Six RCTs with 3,560 patients (mean age 45.2-46.2 years) were included in the present NMA. Depending on the device, 4 groups of patients were compared with MT: 1,889 patients undergoing PFO closure were significantly less likely to experience a stroke than 1,671 patients treated with MT (ORs 0.41; 95% Cr.I. 0.27-0.60 with fixed-effects model and ORs 0.22; 95% Cr.I. 0.05-0.70 with random-effects model). The patients with AMP showed a similar risk than those treated with Helex/Cardioform (HLX/CF) or with a group of 11 multiple devices. This suggests the equality between the 2 most currently used devices. When assessing TIA and, for the safety analysis, major bleeding, both models confirm no significant difference between any devices and MT. PFO closure increased the risk of new-onset AF: MT induces AF significantly less than all the devices. In favor of the AMP, there is a reduced number of cases of AF versus MT; however, no device superiority has been established in comparing HLX/CF and other devices in a random effect model.
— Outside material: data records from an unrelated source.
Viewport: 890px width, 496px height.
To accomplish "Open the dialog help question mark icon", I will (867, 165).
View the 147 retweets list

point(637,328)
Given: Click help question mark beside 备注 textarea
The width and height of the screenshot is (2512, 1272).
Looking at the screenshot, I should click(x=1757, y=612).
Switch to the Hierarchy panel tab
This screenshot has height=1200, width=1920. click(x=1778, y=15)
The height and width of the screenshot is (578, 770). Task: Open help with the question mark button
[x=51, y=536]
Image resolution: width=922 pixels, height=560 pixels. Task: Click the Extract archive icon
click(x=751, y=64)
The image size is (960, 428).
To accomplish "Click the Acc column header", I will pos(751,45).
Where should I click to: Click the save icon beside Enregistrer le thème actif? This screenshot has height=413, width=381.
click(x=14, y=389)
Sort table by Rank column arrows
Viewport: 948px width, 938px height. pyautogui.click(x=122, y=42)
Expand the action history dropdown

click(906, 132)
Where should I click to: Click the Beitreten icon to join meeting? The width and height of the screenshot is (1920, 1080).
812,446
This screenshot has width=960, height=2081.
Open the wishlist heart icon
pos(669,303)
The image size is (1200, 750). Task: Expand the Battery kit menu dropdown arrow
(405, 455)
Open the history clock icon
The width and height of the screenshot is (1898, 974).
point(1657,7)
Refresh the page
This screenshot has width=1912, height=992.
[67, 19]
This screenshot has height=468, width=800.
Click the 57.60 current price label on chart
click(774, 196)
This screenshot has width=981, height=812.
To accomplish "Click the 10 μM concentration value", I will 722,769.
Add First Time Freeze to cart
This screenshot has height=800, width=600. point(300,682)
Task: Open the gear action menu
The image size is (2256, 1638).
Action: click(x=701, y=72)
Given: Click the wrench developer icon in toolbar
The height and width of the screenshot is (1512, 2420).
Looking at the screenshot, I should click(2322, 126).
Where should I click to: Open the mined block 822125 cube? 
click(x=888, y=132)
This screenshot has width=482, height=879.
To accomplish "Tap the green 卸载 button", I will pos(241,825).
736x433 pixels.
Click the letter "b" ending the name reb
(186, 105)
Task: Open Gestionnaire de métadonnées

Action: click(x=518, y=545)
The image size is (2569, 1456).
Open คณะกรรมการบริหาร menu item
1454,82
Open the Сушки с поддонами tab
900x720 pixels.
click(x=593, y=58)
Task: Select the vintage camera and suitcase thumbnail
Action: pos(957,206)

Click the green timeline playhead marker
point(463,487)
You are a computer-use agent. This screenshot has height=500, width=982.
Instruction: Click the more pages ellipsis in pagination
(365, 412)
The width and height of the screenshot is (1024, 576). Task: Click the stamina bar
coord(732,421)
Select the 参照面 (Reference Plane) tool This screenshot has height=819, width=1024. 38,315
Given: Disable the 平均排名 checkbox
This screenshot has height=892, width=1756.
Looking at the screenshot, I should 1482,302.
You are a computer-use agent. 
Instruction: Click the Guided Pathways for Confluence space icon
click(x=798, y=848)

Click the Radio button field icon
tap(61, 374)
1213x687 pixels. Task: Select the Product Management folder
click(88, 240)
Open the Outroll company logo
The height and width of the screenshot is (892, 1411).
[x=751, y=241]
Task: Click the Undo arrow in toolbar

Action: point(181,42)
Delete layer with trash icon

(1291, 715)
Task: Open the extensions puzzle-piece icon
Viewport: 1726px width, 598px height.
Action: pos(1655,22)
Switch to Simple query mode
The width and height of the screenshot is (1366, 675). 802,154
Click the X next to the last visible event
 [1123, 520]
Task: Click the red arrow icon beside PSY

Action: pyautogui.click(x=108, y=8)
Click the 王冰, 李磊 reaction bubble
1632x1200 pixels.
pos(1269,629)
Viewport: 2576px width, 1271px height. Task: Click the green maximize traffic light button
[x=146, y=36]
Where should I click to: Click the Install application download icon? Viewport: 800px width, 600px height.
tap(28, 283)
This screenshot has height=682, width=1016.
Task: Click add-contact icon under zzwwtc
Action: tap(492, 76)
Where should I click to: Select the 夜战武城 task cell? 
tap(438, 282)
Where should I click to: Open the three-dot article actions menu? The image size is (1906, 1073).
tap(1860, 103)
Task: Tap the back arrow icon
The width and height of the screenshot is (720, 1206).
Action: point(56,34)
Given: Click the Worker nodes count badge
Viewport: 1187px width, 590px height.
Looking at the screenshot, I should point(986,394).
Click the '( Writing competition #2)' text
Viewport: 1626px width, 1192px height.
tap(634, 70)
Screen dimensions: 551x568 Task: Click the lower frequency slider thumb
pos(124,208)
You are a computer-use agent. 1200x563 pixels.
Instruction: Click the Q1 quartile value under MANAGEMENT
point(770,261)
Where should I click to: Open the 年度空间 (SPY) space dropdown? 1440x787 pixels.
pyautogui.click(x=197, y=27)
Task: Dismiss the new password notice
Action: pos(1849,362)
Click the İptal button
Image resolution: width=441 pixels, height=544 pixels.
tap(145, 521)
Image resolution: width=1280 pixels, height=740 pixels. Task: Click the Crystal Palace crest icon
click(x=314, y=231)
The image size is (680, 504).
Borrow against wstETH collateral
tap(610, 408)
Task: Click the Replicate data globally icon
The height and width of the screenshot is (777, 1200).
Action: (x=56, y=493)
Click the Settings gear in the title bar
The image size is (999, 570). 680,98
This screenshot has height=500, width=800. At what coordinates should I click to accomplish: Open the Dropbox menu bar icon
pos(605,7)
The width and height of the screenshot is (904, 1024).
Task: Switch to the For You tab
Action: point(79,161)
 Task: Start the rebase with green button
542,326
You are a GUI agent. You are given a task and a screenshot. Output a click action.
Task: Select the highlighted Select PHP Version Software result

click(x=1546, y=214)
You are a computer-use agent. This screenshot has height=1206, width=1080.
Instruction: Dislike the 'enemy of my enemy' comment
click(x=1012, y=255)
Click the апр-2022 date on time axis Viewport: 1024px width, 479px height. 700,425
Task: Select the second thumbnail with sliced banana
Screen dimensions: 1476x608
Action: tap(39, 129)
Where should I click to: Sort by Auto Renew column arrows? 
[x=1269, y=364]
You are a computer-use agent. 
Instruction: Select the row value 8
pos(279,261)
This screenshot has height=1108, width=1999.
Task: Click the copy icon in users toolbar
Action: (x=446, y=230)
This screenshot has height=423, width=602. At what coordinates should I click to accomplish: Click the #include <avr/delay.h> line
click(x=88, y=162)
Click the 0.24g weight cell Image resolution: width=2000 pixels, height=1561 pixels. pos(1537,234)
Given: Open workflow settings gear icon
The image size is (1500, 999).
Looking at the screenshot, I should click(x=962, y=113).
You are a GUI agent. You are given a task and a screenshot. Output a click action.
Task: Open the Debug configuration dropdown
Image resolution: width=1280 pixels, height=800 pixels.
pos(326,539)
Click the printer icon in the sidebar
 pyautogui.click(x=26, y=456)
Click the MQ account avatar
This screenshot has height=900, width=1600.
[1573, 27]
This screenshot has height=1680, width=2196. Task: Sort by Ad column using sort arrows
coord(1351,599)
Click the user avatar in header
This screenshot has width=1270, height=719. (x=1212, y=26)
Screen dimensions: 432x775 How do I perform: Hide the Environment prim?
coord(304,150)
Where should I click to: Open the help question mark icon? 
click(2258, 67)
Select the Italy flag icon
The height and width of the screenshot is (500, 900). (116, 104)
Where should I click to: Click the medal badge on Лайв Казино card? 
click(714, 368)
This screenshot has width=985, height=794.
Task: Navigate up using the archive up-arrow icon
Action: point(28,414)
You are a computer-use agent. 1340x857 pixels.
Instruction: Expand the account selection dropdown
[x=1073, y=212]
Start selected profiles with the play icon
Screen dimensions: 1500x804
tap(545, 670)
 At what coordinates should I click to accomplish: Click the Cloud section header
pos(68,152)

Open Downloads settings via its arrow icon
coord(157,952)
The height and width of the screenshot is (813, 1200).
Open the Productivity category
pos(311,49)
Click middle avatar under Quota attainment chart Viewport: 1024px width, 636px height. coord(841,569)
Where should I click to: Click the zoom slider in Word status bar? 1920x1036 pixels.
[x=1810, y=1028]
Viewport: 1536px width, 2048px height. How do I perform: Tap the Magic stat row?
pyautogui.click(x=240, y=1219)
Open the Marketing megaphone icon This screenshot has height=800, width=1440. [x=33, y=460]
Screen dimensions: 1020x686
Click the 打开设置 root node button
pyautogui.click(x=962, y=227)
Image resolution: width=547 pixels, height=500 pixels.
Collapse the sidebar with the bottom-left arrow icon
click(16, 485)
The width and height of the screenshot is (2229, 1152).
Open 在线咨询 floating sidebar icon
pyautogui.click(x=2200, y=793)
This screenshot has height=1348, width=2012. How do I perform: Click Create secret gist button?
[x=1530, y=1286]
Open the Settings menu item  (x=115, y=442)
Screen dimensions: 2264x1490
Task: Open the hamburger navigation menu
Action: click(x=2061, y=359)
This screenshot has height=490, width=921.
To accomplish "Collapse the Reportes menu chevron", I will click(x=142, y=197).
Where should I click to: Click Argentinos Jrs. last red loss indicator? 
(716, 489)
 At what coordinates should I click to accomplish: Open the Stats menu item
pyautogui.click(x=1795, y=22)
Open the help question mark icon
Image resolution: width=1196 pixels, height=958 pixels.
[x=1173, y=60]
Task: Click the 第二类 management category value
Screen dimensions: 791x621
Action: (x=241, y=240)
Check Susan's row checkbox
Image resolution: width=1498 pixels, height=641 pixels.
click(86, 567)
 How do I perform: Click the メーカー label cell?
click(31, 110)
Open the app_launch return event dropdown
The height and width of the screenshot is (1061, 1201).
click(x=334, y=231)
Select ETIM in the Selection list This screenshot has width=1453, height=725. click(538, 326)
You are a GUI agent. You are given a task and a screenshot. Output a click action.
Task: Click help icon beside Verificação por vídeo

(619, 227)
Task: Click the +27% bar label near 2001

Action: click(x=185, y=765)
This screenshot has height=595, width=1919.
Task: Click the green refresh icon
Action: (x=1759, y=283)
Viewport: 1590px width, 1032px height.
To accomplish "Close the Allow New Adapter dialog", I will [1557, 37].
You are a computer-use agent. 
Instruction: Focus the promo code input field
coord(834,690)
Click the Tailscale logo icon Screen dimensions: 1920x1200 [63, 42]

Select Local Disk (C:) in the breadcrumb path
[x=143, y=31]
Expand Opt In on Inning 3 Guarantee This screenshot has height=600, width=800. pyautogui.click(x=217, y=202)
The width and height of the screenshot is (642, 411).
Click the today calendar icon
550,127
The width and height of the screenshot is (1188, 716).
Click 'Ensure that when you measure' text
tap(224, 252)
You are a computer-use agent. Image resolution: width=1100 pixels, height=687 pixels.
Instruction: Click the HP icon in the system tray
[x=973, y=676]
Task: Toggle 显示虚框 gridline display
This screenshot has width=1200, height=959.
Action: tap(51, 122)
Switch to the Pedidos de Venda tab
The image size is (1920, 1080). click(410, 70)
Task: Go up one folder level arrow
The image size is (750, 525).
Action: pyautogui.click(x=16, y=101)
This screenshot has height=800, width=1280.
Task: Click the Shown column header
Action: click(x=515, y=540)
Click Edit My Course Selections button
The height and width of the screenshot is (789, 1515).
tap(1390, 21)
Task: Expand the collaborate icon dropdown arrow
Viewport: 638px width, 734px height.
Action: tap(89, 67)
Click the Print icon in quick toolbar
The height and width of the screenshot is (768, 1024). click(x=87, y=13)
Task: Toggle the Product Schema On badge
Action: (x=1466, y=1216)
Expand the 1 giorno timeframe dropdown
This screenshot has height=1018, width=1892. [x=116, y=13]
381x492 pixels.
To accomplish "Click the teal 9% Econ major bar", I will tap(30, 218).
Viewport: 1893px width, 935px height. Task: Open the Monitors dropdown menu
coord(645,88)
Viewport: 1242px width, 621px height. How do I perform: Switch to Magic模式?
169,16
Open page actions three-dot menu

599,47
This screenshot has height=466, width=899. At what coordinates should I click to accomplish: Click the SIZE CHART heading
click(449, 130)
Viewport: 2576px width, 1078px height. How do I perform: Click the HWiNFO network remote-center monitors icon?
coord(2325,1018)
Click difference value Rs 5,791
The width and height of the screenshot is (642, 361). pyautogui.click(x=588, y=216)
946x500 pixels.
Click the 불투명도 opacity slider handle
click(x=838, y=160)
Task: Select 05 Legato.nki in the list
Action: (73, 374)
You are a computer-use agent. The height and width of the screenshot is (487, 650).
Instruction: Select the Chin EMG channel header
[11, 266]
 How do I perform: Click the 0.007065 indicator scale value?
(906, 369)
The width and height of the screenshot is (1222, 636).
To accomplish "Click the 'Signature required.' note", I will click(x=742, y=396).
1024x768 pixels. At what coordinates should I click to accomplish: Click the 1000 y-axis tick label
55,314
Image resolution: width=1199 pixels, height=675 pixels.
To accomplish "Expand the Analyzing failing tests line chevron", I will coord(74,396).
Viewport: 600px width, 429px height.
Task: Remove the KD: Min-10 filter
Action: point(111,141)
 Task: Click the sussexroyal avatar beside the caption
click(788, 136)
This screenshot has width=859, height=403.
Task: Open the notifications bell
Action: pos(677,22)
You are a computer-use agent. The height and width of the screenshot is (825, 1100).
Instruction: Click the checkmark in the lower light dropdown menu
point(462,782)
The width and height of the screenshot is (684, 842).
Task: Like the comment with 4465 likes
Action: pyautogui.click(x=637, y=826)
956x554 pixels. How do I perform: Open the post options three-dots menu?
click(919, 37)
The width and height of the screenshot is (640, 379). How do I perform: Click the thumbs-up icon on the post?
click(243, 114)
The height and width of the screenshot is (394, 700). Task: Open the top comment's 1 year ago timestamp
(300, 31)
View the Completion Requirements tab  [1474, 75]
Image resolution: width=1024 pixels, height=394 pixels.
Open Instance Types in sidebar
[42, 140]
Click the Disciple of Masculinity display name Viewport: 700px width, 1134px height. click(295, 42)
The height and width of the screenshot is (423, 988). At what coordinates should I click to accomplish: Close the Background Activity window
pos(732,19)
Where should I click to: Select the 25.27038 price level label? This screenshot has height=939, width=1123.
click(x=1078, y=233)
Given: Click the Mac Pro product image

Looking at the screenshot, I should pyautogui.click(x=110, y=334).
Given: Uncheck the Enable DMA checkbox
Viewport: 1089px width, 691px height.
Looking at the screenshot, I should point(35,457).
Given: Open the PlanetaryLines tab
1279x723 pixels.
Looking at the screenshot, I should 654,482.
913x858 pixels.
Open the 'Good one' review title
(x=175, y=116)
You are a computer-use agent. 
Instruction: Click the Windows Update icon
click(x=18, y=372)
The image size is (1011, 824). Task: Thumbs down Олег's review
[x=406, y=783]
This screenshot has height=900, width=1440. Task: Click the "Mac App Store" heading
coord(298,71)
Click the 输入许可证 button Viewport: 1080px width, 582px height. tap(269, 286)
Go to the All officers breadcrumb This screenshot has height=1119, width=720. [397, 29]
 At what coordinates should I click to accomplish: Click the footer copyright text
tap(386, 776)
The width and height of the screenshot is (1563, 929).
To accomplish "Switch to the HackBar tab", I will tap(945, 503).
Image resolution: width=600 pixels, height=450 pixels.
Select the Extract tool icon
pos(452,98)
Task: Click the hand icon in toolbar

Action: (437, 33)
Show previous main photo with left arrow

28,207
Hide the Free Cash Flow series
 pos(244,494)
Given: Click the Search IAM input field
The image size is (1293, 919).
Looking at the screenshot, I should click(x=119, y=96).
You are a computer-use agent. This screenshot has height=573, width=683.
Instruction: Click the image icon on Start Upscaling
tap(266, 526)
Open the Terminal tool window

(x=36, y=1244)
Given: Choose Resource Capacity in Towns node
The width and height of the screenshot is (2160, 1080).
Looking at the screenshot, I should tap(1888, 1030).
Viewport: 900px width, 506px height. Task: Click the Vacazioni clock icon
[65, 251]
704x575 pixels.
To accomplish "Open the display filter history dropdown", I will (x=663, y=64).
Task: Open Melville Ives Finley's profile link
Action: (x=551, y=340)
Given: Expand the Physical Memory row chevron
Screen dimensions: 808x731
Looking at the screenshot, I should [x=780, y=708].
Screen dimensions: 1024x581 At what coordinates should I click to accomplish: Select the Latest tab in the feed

Our NMA provides evidence in favor of PFO closure with all the devices currently in use. We can conclude that these devices are better than MT, but not that 1 device is better than the rest in reducing stroke recurrences and AF episodes in the follow-up.
随机对照试验(RCT)报告了经皮卵圆孔未闭(PFO)封堵术预防卒中复发的安全性和有效性的发现。结果表明,相比其他装置,Amplatzer(AMP)装置在预防卒中和心房颤动(AF)发作方面似乎优于药物治疗(MT)。我们进行了一项网络荟萃分析(NMA),以评估 PFO 封堵术在预防后续神经事件方面的效果,同时调查特定装置的结果。
我们检索了 3 个数据库(MEDLINE、EMBASE、CENTRAL/CCTR),并于 2019 年 3 月前确定了 6 项 RCT。我们进行了 NMA,并使用了汇总的 OR。分析在 NetMetaXL1.6-WinBUGS1.4 中进行。
本 NMA 纳入了 6 项 RCT,共 3560 例患者(平均年龄 45.2-46.2 岁)。根据装置的不同,将 4 组患者与 MT 进行了比较:与 MT 相比,1889 例行 PFO 封堵术的患者发生卒中的可能性显著降低(OR 0.41;95%Cr.I. 0.27-0.60,固定效应模型;OR 0.22;95%Cr.I. 0.05-0.70,随机效应模型)。AMP 组与 Helex/Cardioform(HLX/CF)组或 11 种多装置组的患者风险相似。这表明目前使用的两种最常用的装置之间存在平等性。在评估 TIA 时,以及为了安全性分析,主要出血,两种模型均证实任何装置与 MT 之间均无显著差异。PFO 封堵术增加了新发 AF 的风险:MT 引起的 AF 明显少于所有装置。AMP 组的 AF 病例数减少,但在随机效应模型中,HLX/CF 和其他装置之间没有确立设备优势。
我们的 NMA 提供了支持使用目前所有装置进行 PFO 封堵术的证据。我们可以得出结论,这些装置优于 MT,但不能得出在减少随访中卒中复发和 AF 发作方面,1 种装置优于其他装置的结论。